(Problem details) Present the material from the line containing "Where should I" up to and including the line containing "Deactivate the license" as a numbered list, leaving out any blank lines.

## Start Supplied entries

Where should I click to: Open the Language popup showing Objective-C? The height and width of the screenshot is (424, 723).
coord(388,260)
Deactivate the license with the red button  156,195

## End Supplied entries
## Start Supplied entries

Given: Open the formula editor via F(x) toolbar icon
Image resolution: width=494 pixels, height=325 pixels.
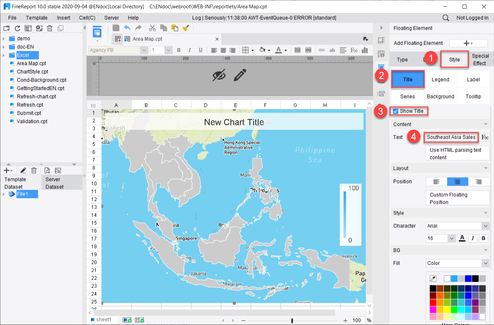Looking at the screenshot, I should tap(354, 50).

## End Supplied entries

(Exercise result)
1. Where should I click to: Open the Language popup showing Objective-C? The height and width of the screenshot is (424, 723).
2. coord(388,260)
3. Deactivate the license with the red button  156,195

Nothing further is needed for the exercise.